- Job A
Copy the passage of the running mentor post starting at "Green and Growing....Lesson" and ending at "for that help).".
- Job B
Summarize the running mentor post in two sentences.
- Job C
According to the running mentor post, who volunteered to show the author the ropes during the author's first Walt Disney World race?

- Selected passage
━━━━━━

Green and Growing....Lesson From My Running Mentee

by Michelle Scribner-MacLean
Co-Captain, Team AllEars

This year for the first time Team AllEars has implemented a running mentor program: members can request a veteran runner to offer one-on-one virtual guidance along the way. Although we have lots of support systems in place to help our runners, the hope was not that folks would have professional coaches (because none us are), but rather that they could have a personal and more experienced cheerleader. I believe that the original idea came from Team AllEar Bud Amanda Gonzales, but right away I knew that it was a good one. During my first Walt Disney World race several years ago, Mike Scopa volunteered to take me through the ropes and offered lots of support over my many months of training and it was so valuable (and I will always be grateful to him for that help).

Here’s one of the nice things about being team co-captain: I get to assign the mentees. As people request help, I consider the race that they are going to be running, their experience level, and where they live (if possible, I try to match people with mentors who are close by). Lots of people have requested mentors and lots of wonderful Team AllEars veterans have offered to informally coach people through their first 5K, half, marathon, or even Goofy.

━━━━━━

- Supplied information

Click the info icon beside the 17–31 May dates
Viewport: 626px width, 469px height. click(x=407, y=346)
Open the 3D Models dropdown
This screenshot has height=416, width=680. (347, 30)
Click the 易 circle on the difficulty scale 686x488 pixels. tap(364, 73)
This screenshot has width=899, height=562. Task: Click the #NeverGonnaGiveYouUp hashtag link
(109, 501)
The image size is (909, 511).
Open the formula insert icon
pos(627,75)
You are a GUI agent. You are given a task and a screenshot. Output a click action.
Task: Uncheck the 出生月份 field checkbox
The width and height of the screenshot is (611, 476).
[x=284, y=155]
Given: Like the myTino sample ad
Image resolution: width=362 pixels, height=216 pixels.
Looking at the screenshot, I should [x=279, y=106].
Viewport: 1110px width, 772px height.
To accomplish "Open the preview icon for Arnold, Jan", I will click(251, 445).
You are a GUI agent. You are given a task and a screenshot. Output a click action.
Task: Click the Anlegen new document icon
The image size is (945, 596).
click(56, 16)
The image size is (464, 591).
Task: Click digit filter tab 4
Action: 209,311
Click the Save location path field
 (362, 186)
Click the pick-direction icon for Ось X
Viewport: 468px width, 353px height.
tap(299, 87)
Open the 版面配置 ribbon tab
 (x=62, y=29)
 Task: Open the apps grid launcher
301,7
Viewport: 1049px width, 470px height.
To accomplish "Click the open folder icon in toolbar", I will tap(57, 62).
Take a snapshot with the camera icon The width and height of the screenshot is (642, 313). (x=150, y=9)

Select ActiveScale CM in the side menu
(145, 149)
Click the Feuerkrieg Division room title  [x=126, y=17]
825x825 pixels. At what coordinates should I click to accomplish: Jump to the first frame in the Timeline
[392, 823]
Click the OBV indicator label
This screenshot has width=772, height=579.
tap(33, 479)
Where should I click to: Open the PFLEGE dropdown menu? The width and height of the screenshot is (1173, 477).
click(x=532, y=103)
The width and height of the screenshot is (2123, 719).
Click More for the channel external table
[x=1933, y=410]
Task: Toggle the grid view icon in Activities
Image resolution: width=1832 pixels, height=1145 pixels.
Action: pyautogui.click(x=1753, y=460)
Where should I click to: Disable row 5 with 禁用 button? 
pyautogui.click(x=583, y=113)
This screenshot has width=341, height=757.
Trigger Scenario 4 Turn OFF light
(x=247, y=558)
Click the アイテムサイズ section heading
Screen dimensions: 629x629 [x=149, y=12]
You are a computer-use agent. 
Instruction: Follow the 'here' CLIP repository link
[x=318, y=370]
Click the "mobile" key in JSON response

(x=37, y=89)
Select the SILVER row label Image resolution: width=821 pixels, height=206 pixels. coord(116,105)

━━━━━━

- Written reply A
Green and Growing....Lesson From My Running Mentee

by Michelle Scribner-MacLean
Co-Captain, Team AllEars

This year for the first time Team AllEars has implemented a running mentor program: members can request a veteran runner to offer one-on-one virtual guidance along the way. Although we have lots of support systems in place to help our runners, the hope was not that folks would have professional coaches (because none us are), but rather that they could have a personal and more experienced cheerleader. I believe that the original idea came from Team AllEar Bud Amanda Gonzales, but right away I knew that it was a good one. During my first Walt Disney World race several years ago, Mike Scopa volunteered to take me through the ropes and offered lots of support over my many months of training and it was so valuable (and I will always be grateful to him for that help).

- Written reply B
This year Team AllEars started a running mentor program that pairs members with veteran runners who offer one-on-one virtual guidance as personal, more experienced cheerleaders rather than professional coaches. As co-captain, the author assigns mentees by considering each person's race, experience level and, when possible, location, and many veterans have offered to coach people through races from a first 5K to Goofy.

- Written reply C
Mike Scopa